Each of these strategies might be reasonably employed in industrialized countries or developing nations, although facility access and transportation may present challenges for intermittent dosing of exercise therapy and behavior economics strategies would vary across regional settings. Across all of these strategies, trials focusing primarily on the outcome of intermediate-term and long-term adherence may be most beneficial for the field; this could come through studies across the early phases of the NIH Stage Model for Behavioral Intervention Development including basic science (Stage 0), intervention development and pilot testing (Stage 1), and traditional efficacy testing (Stage II). For instance, Stage I/II studies might be pursued in the form of a platform trial, assessing adherence over time across intervention strategies and pivoting through interim analyses. Sample sizes could be more modest for these initial trials, particularly in HFpEF for instance, followed by larger trials with broader eligibility (e.g. variety of settings - primary/tertiary, rural/urban facilities) including clinical outcomes and adherence outcomes. Several lines of research would be useful including: 1) developing improved data on barriers to greater adherence or reasons for withdrawal from intervention programs; 2) determination of minimal necessary exercise ‘dosing’ in specific disease states such as HF; and 3) a greater understanding of the complex cardiovascular-peripheral-neurological pathways driving motivation for and response to exercise. Technology-enabled platforms for telemonitoring, prompts, and therapeutic training may help support testing of these paradigms. Moreover, the lexicon utilized in these efforts should be chosen with care. The reframing of pharmacologic ‘non-compliance’ to ‘barriers to adherence’ for medication use represents one patient-centered approach.
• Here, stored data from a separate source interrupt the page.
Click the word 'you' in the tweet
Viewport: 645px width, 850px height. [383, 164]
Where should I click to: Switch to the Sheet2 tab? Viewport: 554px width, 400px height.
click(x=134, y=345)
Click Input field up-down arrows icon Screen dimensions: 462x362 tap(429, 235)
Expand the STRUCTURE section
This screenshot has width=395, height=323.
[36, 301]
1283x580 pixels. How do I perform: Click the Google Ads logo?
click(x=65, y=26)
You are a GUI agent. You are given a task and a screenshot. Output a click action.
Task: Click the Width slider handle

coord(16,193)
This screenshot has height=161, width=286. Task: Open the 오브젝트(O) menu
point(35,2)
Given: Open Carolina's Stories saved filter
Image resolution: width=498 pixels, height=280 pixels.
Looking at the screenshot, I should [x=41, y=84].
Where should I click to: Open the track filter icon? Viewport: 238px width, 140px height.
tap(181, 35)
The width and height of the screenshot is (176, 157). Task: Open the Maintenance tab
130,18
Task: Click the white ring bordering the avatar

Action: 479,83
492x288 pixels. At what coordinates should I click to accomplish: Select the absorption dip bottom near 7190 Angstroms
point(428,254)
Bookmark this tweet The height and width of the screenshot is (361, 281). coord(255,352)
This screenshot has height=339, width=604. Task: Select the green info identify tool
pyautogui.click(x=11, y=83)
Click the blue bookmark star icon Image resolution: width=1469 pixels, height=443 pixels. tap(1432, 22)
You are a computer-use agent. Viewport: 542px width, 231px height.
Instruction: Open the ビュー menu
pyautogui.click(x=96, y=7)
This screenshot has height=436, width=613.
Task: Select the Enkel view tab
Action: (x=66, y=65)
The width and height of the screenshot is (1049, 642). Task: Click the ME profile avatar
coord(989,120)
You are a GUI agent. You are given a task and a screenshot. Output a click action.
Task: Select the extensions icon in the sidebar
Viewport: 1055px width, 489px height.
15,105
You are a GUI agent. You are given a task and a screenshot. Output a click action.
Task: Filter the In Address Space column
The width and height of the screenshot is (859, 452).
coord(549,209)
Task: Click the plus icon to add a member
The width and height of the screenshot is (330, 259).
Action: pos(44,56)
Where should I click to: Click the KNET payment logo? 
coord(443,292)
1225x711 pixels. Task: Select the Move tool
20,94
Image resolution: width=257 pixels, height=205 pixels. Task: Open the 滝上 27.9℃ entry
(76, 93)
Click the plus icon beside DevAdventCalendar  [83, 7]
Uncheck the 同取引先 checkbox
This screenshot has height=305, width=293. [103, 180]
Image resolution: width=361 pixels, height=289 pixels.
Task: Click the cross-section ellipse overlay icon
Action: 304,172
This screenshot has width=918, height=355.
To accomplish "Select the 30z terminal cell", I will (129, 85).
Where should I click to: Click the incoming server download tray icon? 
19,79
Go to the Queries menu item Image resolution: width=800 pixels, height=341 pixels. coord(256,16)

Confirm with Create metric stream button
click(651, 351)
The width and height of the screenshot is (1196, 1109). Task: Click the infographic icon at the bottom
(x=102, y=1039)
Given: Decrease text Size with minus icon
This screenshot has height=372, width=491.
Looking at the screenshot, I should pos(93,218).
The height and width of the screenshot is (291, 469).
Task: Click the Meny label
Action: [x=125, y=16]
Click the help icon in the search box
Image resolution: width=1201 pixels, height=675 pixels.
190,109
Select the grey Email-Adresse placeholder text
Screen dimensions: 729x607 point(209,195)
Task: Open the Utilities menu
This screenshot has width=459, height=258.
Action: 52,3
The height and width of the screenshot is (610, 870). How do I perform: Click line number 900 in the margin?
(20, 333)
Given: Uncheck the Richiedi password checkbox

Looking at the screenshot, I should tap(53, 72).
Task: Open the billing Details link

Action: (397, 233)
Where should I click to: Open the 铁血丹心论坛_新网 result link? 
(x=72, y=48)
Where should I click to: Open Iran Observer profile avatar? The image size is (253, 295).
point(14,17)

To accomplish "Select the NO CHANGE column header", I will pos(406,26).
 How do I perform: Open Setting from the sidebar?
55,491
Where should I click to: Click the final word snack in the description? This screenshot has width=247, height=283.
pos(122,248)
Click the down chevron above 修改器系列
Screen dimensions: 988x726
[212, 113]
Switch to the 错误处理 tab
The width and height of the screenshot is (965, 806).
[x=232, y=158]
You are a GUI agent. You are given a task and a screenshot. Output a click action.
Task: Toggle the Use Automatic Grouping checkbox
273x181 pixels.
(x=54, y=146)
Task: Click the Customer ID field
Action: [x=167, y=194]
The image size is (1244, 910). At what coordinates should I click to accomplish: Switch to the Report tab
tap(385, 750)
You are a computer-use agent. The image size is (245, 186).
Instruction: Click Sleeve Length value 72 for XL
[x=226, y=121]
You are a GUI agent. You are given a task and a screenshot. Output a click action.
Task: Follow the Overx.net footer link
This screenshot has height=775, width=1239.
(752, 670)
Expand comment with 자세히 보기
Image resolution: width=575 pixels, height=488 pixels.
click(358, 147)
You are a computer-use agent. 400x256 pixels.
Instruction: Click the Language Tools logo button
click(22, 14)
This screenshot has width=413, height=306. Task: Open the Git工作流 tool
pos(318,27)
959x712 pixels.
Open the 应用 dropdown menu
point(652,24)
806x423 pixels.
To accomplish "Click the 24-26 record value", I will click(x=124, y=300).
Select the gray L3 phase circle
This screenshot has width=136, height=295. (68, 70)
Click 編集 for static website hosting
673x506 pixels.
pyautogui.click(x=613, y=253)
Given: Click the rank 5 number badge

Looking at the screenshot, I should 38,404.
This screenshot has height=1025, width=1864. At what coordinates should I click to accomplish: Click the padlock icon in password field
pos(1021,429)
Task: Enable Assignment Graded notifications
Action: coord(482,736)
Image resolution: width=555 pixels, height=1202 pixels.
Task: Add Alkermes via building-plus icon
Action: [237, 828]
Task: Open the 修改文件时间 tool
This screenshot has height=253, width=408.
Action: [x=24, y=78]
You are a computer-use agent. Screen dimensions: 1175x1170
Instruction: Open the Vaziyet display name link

This reframing may prove to be as, or more, important in exercise interventions, which are intrinsically more challenging for patients, particularly those with exertion-limiting conditions like HF.
CONCLUSIONS
Traditional models have produced a strong body of evidence regarding the mechanisms and clinical benefits of exercise and rehabilitation interventions in CVD. Yet, long-term adherence to exercise once in-person interventions cease in CVD disease states such as HF remains poor or unproven. Innovative paradigms, such as intermittent dosing, risk stratification by barriers to adherence, and behavioral economics tools may be required to overcome this Achilles heel of exercise therapy.
ACKNOWLEDGEMENTS
The authors thank Patrick Lane of Sceyence Studios for his assistance in developing the Figure.
Footnotes
CONFLICT OF INTEREST DISCLOSURES
A.E.P is supported by the National Heart Lung and Blood Institute (T32HL069749) and has received honoraria from Cytokinetics. R.J.M. has received research support and honoraria from Abbott, American Regent, Amgen, AstraZeneca, Bayer, Boehringer Ingelheim/Eli Lilly, Boston Scientific, Cytokinetics, Fast BioMedical, Gilead, Innolife, Medtronic, Merck, Novartis, Relypsa, Respicardia, Roche, Sanofi, Vifor, Windtree Therapeutics, and Zoll. All other authors report no relevant disclosures.